In January 2014, the A372 road at Beer Wall flooded, as culverts carrying the Sowy River and Langacre Rhyne were unable to cope with the volume of water. After water levels subsided a little, the road remained closed as pumps were placed on it to drain the surrounding land. The road reopened in March, but was closed again in September as flood prevention work began. A trench was cut through the road to the east of the existing culvert for the Langacre Rhyne, where new culverts were to be constructed. In order to keep the road open during the winter, two temporary bridges were installed, one to carry the road and another for pedestrians. The road bridge, with a span of 52 ft, was placed in position in just three hours, and remained in use for 26 weeks. Four new culverts were built, each 9.8 by 6.9 ft, two to carry the realigned Langacre Rhyne, and two to carry part of the flow of the Sowy River. The culverts and the reconstruction of the road over the top of them was funded by the Department for Transport, and the road reopened in July 2015.

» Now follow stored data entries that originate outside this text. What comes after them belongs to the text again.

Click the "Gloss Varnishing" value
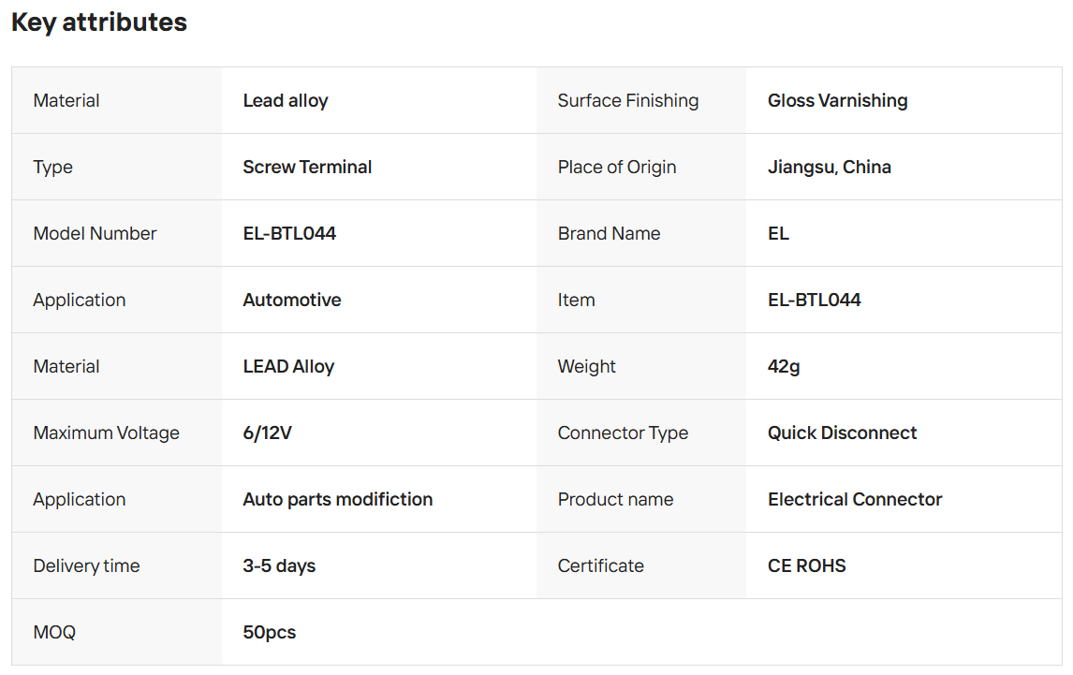1073x675 pixels. (x=837, y=100)
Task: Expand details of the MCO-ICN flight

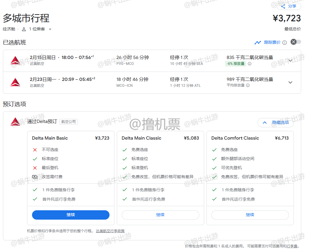Action: coord(290,82)
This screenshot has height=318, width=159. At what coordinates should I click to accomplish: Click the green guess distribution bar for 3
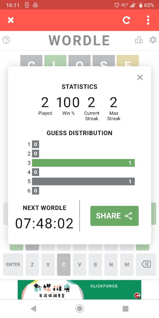[83, 163]
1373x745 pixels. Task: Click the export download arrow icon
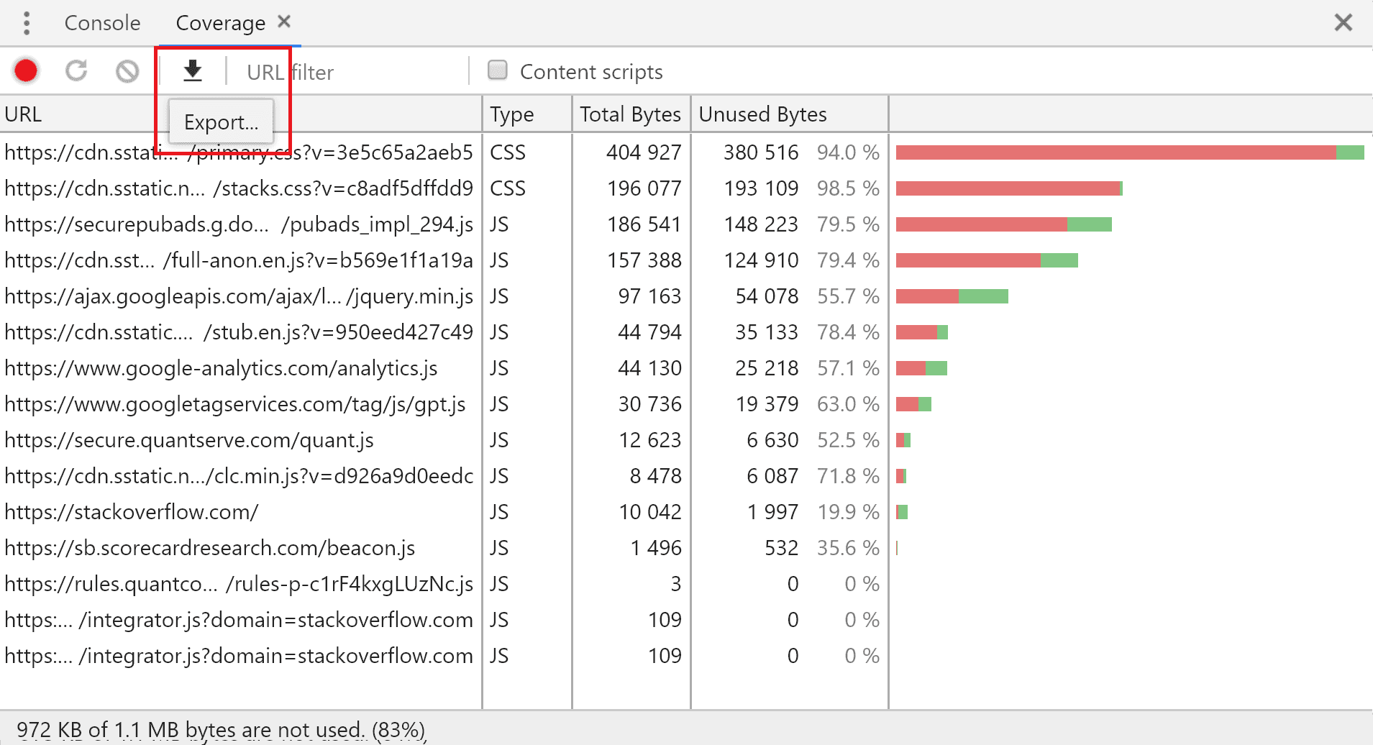[192, 71]
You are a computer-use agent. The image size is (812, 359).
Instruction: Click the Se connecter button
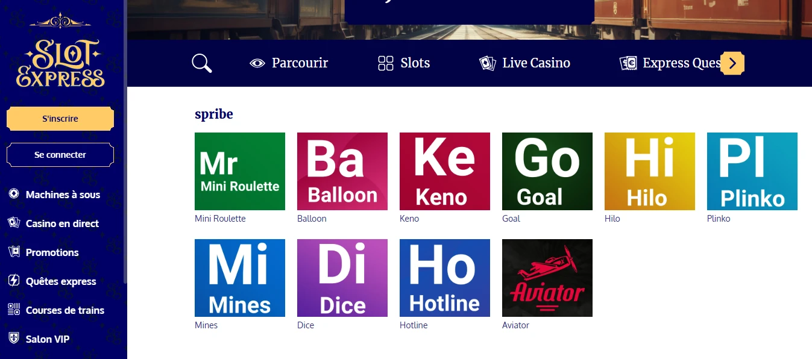[x=60, y=155]
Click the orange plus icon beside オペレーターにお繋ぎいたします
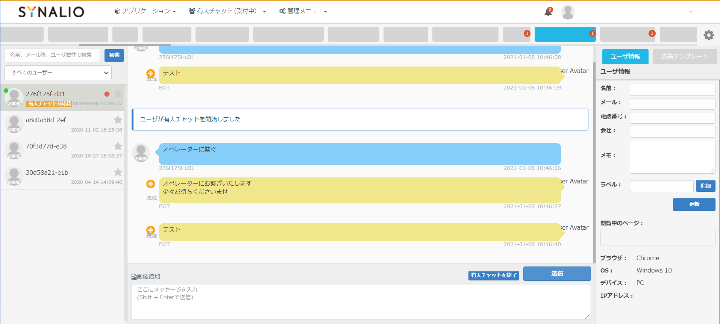 pyautogui.click(x=151, y=184)
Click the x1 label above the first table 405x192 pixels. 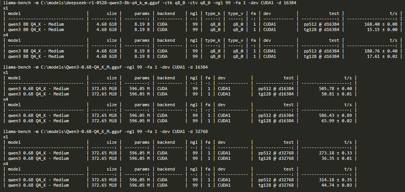(x=5, y=8)
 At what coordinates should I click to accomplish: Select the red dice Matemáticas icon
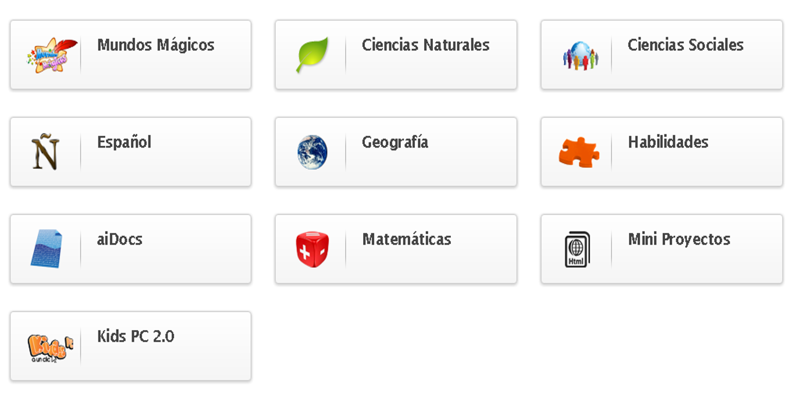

The next phase of the project was managed by the recently formed Somerset Rivers Authority, and involved re-routing the Langacre Rhyne and the Sowy River through the new culverts. The work included the construction of foundation slabs for two tilting weirs, and this was funded by the Heart of the South West Local Enterprise Partnership. Beginning in April 2016, the two tilting weirs were built, and a bank to maintain the separation between the Sowy River and the new course of the Langacre Rhyne was constructed. This was the start of a three-year project to increase the capacity of the Sowy River and King's Sedgemoor Drain.

While the Sowy River in theory had a design capacity of 600 cuft/s, in practice this was not achieved, and where required, the right bank was raised by up to 1.6 ft between Monk's Leaze Clyce and the A372 at Beer Wall in order to achieve this capacity. The capacity of the channel between Beer Wall and the A361 at Greylake Bridge was increased to 850 cuft/s by raising both banks by up to 1 ft in places, and by increasing the width of the channel on the right bank. Between Graylake Bridge and the King's Sedgemoor Drain, similar work was undertaken, but only the left bank needed raising, and widening took place on the right bank. Finally, the capacity of the King's Sedgemoor Drain between the Sowy outfall and Parchey Bridge was increased to 950 cuft/s by raising of both banks by up to 1.6 ft, and by widening the channel on the right bank. In one place, a backwater was created, up to 20 ft wide, leaving an island some 16 ft wide between the new channel and the old one. Where widening was carried out, the new channel included a shelf 1 ft below the normal summer water level, to increase the range of habitats available. The scheme is not expected to completely prevent flooding of Middle Moor and Aller Moor, but the frequency and severity of such flooding is expected to be significantly reduced as a result of the work.

==Water Quality==
The Environment Agency measure water quality of the river systems in England. Each is given an overall ecological status, which may be one of five levels: high, good, moderate, poor and bad. There are several components that are used to determine this, including biological status, which looks at the quantity and varieties of invertebrates, angiosperms and fish. Chemical status, which compares the concentrations of various chemicals against known safe concentrations, is rated good or fail.

The Sowy River and the King's Sedgemoor Drain are assessed as a single unit, and water quality was as follows in 2019.

| Section | Ecological Status | Chemical Status | Length | Catchment | Channel |
|---|---|---|---|---|---|
| King's Sedgemoor Drain - Henley Sluice to mouth | Moderate | Fail | 17.3 miles (27.8 km) | 44.63 square miles (115.6 km^{2}) | artificial |

Like many waterways in the UK, the chemical status changed from good to fail in 2019, due to the presence of polybrominated diphenyl ethers (PBDE) and mercury compounds, neither of which had previously been included in the assessment.